Friday, September 23, 2011

Executive tells PR men: ‘Honesty better than PR’

Thursday, 22 September 2011 21:24
Dennis D. Estopace / Reporter


IN PHOTO -- PR CONGRESS
OPENS - Bob Grove, managing
director of Edelman Southeast Asia,
gives a presentation at the opening
of the 18th National PR Congress
on Thursday. --ROY DOMINGO
HONESTY remains the best policy to gain customer trust and shore up share prices, according to the CEO of the company that created the “trust barometer.”

“You may have a bad PR [public relations] but having an honest leader telling people what they’re really doing so that the bad things won’t happen again evokes trust because it shows the leadership is on top of what’s happening,” Bob Grove of Edelman told the BusinessMirror in an interview late Wednesday.

Grove, managing director for Southeast Asia of the consultancy firm Edelman, spoke on trust and the global PR industry at the 18th National PR Congress on Thursday, where he emphasized the importance of honesty and transparency in running a business.

Citing studies, Grove said share prices of companies that were able to regain consumer trust from a failed product recovered when their leaders immediately apologized to the public, explained the situation and bared the steps to rectify.

Those that showed decline in share prices were companies that were slow to react, the leadership wasn’t involved and didn’t show the whole story,” he said.

Grove explained that the market punishes such companies because their actions after a crisis suggest the strength—or weakness—of its leaders. “They always ask, ‘Should I trust my money on these guys?’” he said.

Just recently, Edelman’s “trust barometer” showed business in the United States suffering a decline in trust from 54 percent last year to 46 percent this year.

But, according to Grove, businesses in Southeast Asian countries, which were excluded in the survey, are considered highly trusted.

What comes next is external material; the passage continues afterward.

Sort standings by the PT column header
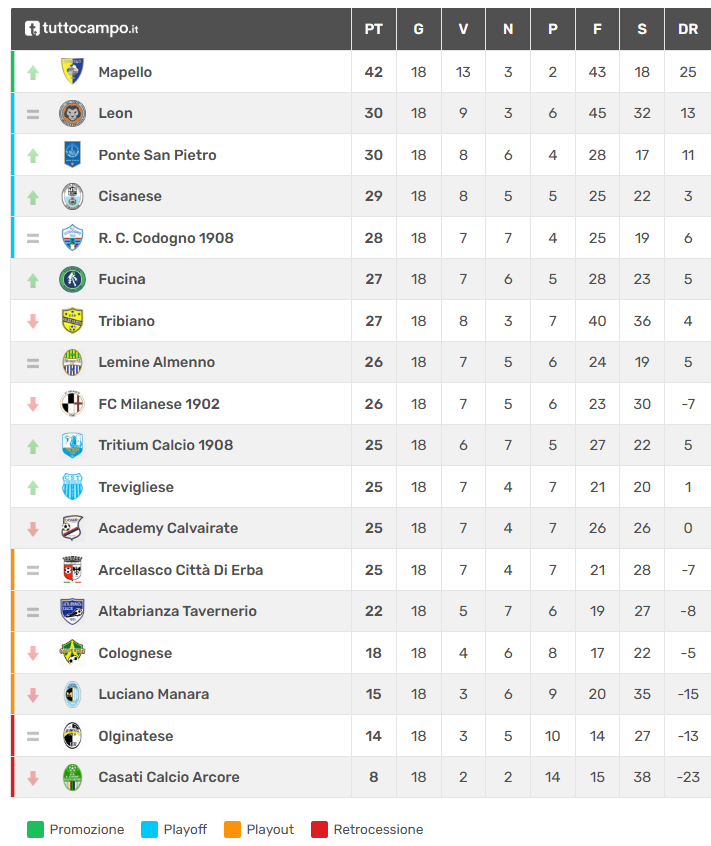711x846 pixels. pos(373,29)
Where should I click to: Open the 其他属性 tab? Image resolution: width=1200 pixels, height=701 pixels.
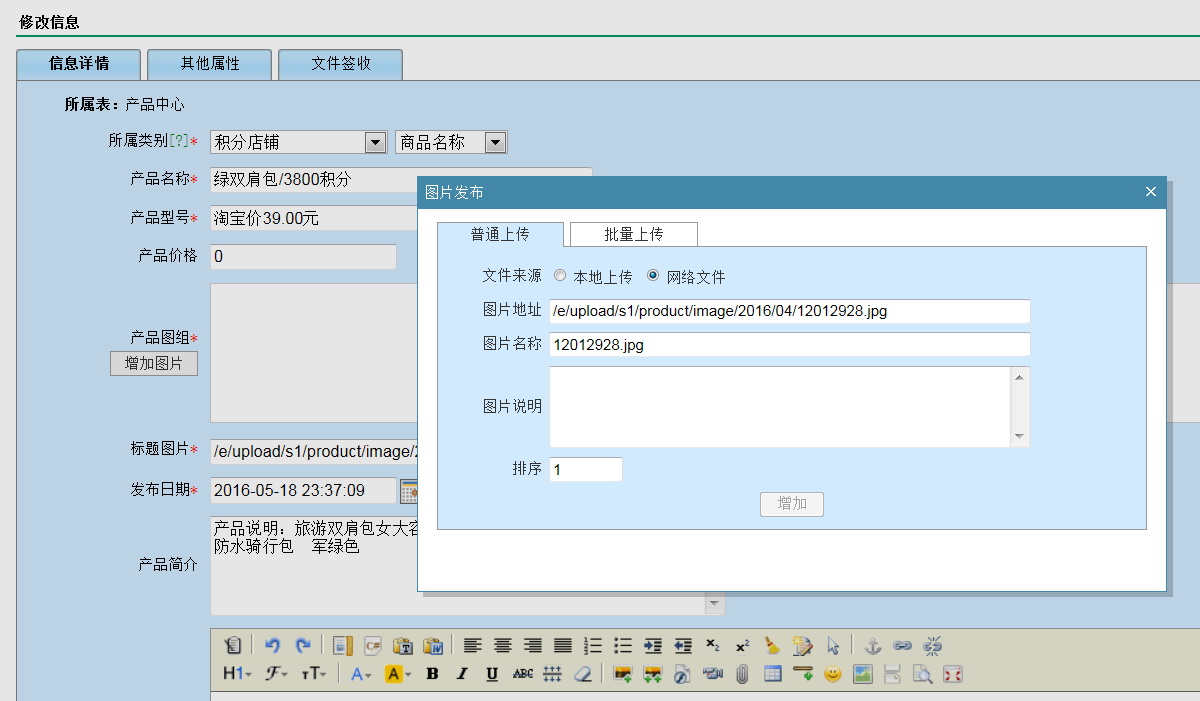click(209, 63)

Grove, who has spent time in Asia since 1993, cited companies in South Korea as having credibility among consumers even outside its territory.

This is a feat in itself, he said, since high levels of trust are usually given to businesses mostly from Europe, like Germany and Sweden.

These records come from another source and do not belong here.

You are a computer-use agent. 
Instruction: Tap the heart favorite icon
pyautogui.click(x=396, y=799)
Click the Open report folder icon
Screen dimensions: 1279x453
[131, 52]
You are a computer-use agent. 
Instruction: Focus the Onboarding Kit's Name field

Technology companies consistently scored high levels of trust, whether in the Edelman’s poll or the recently released Trust Index by local PR firm EON Inc.

That’s the key differentiator today, technology,” said Grove, who added that the advent of social media and synchronicity of traditional and online media give consumers the power to make or break a company.

He said a consumer can become a company’s spokesman via the online social media and mobile phones

We’ve discovered that trusted companies sold more product than distrusted companies. Eighty percent of consumers won’t buy products and services from companies they don’t trust, whereas 70 percent will buy in a company they trust. It’s now a reality,” he said.

In times of crisis, he said companies should act quickly—“within the hour”—adding that “companies that weren’t able to recover were the companies that had leaders not communicating fast and honestly.”